Evangelical “sleeper cells” among Orthodox Jews?

Suspicious about proselytizing initiatives targeting Jews, anti- missionary Jewish groups over the past few years have exposed several Christian missionaries posing as Orthodox Jews, including most recently a father and son who had changed their name from Dawson to Isaacson and been active as Orthodox rabbis in several U.S. Jewish communities, reports the Jewish Chronicle (October 21). A few months earlier, another missionary who had lived as an Orthodox rabbi in Jerusalem along with his family, and who had even launched a small yeshiva (seminary) of his own while being supported at least at some point by MorningStar Ministries in South Carolina, had been denounced by the anti-missionary group Beyneynu (Jewish Chronicle, May 6 and 17). In both cases, despite their claims, the missionary rabbis apparently had no Jewish background, and beyond the deceit and the concerns about any type of missionary activities toward Jews, the specific tactic they adopted raised another critical issue from the viewpoint of Jewish law (Halacha)—the fact that the rituals in which they were involved were invalid and needed to be repeated.

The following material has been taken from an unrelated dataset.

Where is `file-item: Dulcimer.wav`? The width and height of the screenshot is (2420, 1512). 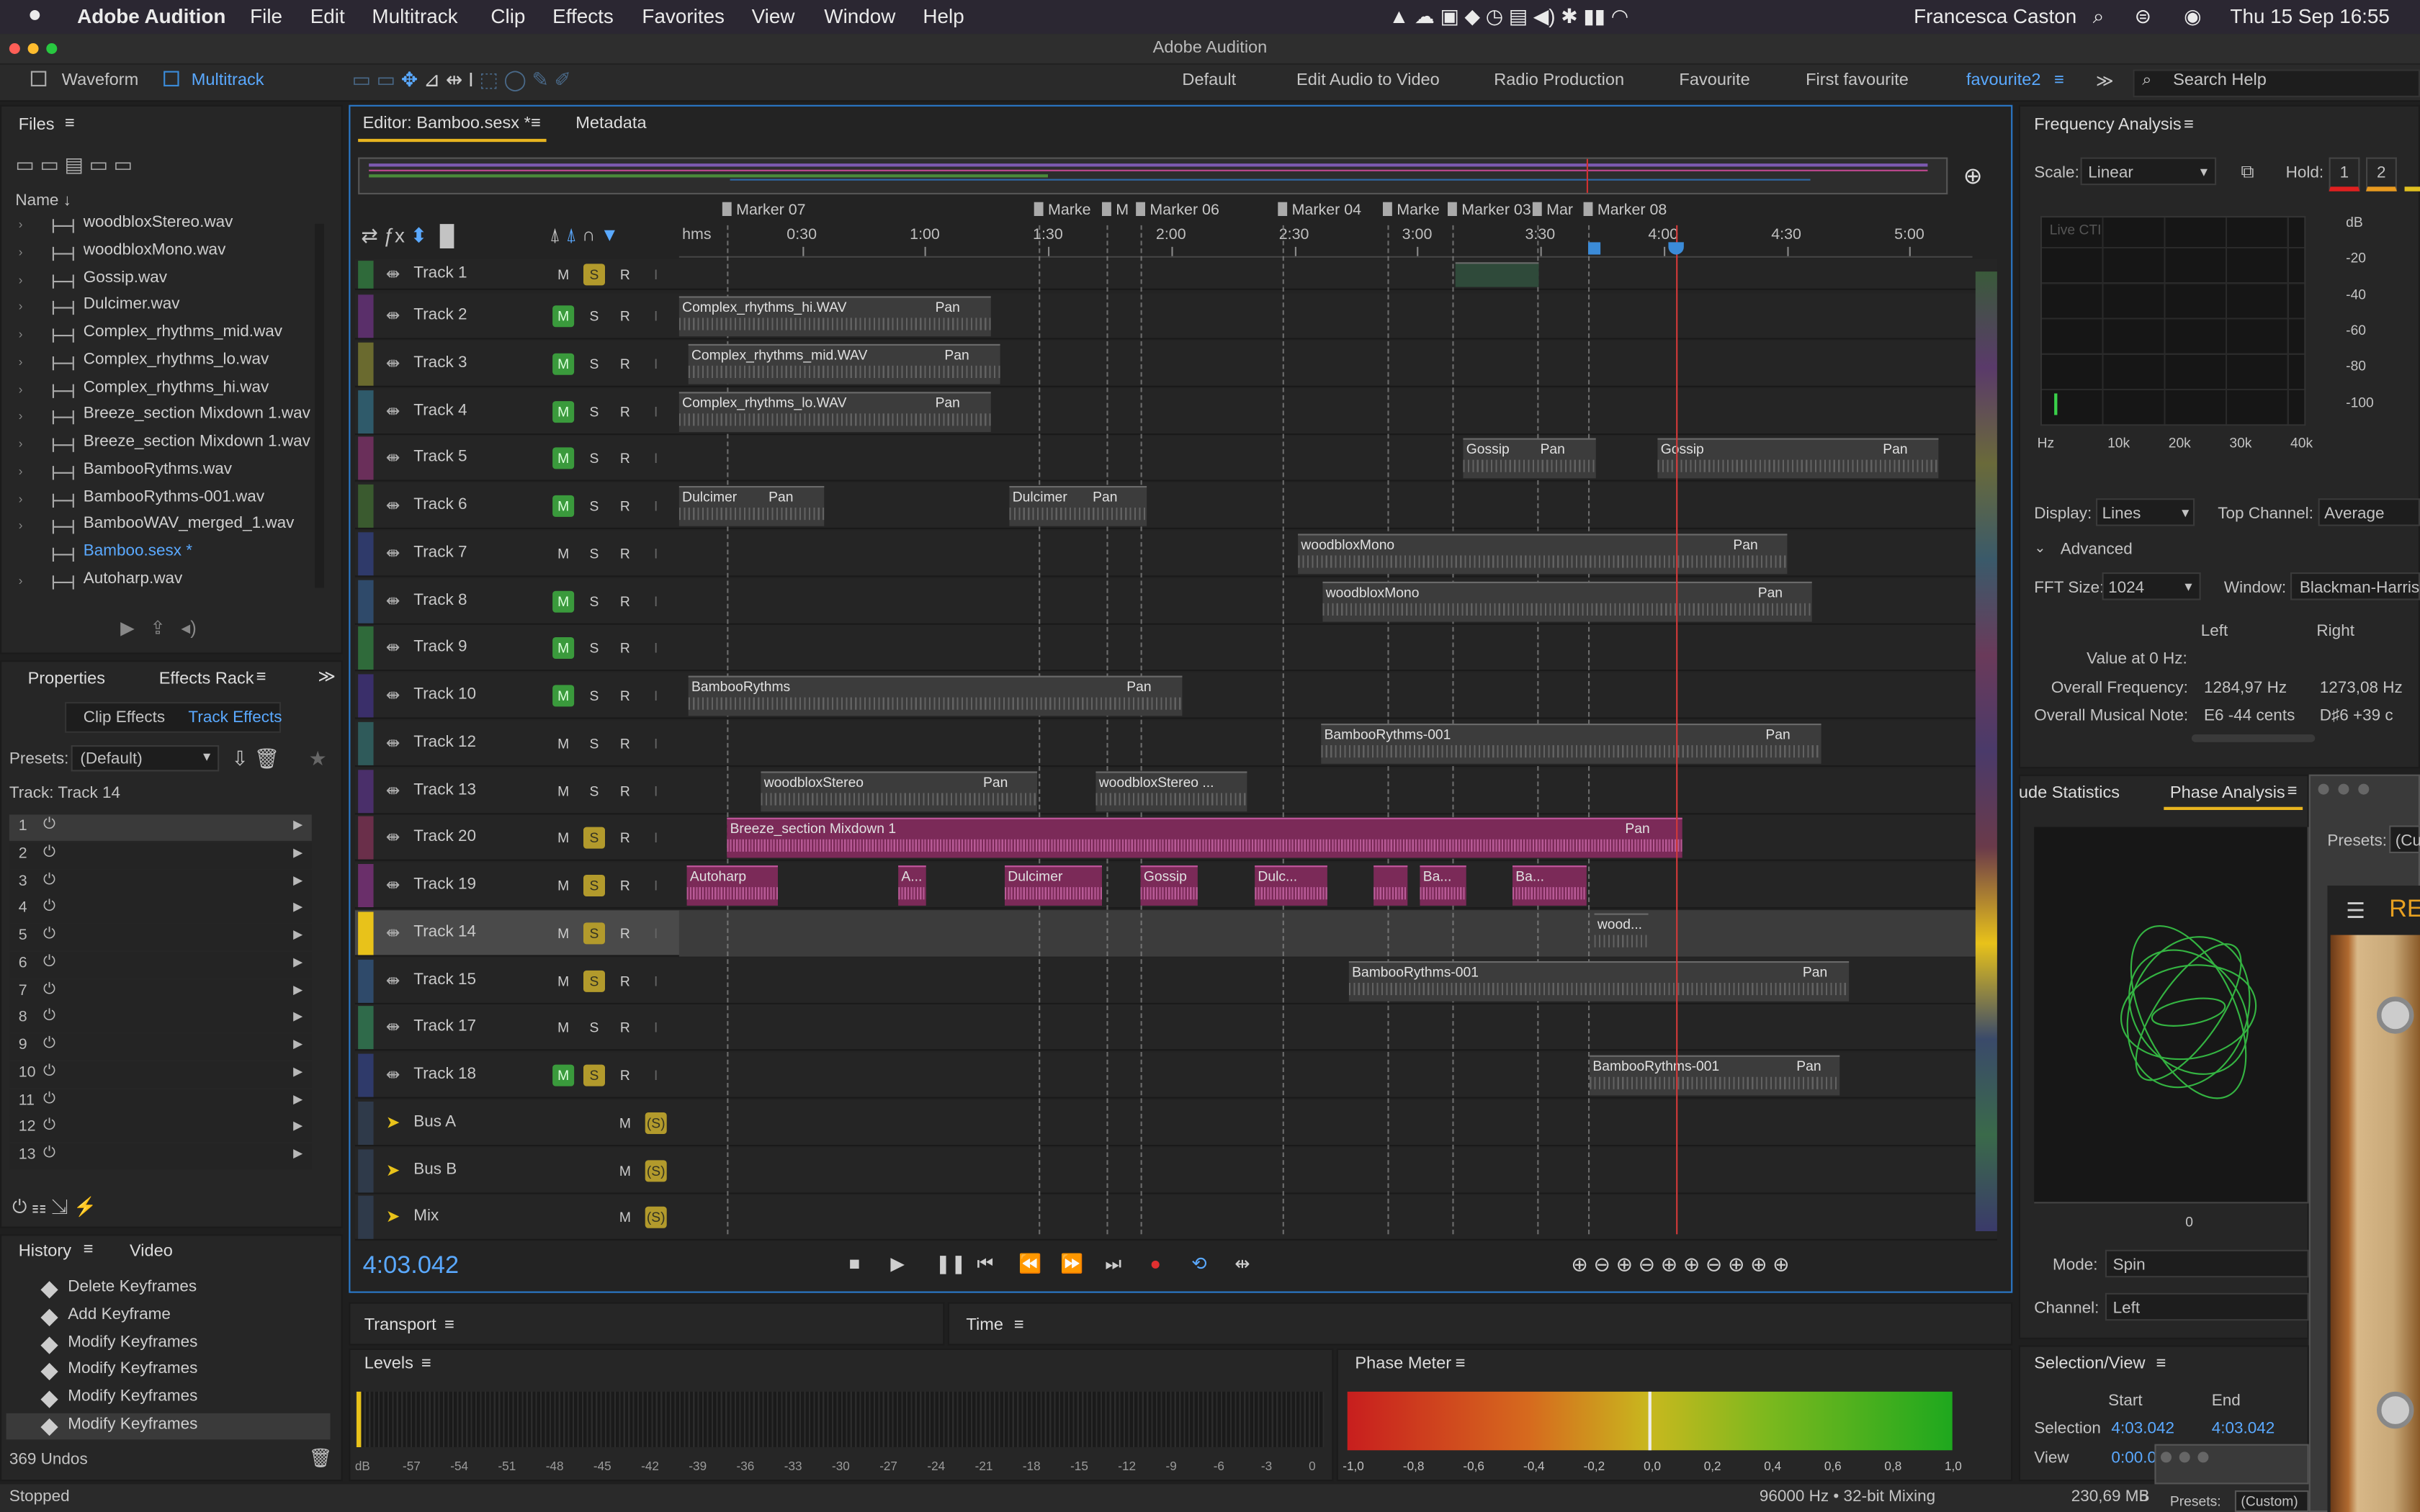
file-item: Dulcimer.wav is located at coordinates (132, 304).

Last spring, Michael Brown wrote in Townhall (May 4) that leading Christian evangelistic organizations addressing Jews were eager to disassociate themselves from deceptive missionary tactics, while differentiating between such practices and the hiding of beliefs that converts sometimes need to practice in specific environments. In Christianity Today (June 23), Jayson Casper wrote that “Messianic Jews were quick to distance themselves [from the practice].” Attempts to create “sleeper cells” among Orthodox Jews are seen as fringe initiatives and do not seem to have produced any converts anyway, while the ultra-Orthodox community remains largely untouched by missionary efforts. “[S]ince most Messianic Jews came from the non- Orthodox community, efforts to share the gospel with the ultra-Orthodox are still in their infancy,” Casper remarked.